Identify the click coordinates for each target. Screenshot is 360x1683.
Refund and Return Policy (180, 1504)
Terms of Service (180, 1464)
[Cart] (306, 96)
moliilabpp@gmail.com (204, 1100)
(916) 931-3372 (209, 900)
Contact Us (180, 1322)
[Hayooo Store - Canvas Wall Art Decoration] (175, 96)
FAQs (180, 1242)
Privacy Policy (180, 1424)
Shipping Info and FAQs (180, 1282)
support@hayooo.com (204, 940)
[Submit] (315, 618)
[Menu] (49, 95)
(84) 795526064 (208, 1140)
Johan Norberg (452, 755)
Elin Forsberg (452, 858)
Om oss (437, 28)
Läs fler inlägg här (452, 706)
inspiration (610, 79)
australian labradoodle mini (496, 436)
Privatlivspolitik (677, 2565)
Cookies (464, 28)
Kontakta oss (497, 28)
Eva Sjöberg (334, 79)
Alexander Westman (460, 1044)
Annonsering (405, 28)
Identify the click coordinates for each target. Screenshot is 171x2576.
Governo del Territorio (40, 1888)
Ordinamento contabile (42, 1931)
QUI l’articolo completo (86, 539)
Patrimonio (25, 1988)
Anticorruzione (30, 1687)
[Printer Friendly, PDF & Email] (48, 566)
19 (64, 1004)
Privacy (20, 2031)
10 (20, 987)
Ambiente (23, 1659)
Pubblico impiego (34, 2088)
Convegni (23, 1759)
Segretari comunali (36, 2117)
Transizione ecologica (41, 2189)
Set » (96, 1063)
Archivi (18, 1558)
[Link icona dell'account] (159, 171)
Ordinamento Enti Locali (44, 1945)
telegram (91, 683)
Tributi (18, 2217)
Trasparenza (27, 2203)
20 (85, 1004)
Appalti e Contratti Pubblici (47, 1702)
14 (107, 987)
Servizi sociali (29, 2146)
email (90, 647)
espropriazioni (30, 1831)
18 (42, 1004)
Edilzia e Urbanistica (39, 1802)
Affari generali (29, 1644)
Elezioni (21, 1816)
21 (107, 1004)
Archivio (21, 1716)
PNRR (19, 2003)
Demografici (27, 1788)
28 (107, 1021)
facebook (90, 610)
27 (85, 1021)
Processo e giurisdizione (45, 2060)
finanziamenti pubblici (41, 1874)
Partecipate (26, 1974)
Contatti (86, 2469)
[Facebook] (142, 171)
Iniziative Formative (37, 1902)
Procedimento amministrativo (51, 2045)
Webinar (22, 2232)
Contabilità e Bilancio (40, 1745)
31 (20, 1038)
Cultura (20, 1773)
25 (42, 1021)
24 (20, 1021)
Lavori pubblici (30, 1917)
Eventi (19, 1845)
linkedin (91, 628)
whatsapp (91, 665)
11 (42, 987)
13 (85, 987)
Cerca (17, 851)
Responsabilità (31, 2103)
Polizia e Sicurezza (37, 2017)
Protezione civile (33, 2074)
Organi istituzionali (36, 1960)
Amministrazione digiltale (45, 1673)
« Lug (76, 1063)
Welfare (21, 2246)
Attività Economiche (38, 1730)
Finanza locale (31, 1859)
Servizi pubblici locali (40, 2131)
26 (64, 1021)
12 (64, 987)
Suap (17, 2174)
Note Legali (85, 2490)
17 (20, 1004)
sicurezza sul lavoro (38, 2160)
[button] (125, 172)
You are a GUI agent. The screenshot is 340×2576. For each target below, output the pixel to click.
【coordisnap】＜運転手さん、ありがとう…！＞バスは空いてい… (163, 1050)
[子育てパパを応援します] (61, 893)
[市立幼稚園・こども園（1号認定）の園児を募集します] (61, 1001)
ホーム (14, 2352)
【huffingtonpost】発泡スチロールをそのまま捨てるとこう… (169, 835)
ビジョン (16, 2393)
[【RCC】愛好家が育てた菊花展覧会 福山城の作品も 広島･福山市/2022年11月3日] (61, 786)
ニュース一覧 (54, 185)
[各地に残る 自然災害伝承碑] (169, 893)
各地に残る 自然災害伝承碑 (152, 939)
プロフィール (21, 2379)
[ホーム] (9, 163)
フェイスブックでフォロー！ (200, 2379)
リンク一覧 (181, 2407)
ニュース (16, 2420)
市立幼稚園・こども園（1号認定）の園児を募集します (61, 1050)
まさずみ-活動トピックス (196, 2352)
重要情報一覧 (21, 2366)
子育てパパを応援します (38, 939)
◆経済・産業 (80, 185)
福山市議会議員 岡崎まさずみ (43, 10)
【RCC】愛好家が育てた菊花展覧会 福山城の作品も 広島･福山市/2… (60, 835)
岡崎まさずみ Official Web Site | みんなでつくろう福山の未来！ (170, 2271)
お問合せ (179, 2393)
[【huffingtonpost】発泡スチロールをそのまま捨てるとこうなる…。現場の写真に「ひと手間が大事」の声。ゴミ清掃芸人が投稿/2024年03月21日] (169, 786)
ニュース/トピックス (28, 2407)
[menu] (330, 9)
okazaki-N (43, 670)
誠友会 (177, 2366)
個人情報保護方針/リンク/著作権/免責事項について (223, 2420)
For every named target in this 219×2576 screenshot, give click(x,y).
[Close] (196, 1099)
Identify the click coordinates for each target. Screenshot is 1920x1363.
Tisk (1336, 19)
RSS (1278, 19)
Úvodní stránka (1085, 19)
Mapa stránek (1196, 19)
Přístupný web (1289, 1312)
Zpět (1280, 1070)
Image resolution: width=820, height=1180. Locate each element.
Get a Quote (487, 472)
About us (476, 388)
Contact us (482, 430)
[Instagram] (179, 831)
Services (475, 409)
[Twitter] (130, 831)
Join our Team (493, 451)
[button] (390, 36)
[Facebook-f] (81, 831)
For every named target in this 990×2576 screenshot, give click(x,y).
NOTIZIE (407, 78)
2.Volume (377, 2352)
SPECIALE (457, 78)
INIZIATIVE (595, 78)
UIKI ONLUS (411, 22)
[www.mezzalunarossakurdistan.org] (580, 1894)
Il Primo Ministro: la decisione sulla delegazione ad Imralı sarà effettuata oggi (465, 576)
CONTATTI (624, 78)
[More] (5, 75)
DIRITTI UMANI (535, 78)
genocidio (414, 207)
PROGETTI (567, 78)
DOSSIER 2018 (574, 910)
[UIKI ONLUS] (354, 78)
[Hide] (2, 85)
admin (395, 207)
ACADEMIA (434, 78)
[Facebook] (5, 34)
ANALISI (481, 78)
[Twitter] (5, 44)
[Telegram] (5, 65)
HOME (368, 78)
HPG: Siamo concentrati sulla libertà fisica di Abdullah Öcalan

◆ EXERCISE INSTRUCTIONS: Scan the records above and report every line with the string "こども園".

◆ TASK RESPONSE:
[市立幼稚園・こども園（1号認定）の園児を募集します] (61, 1001)
市立幼稚園・こども園（1号認定）の園児を募集します (61, 1050)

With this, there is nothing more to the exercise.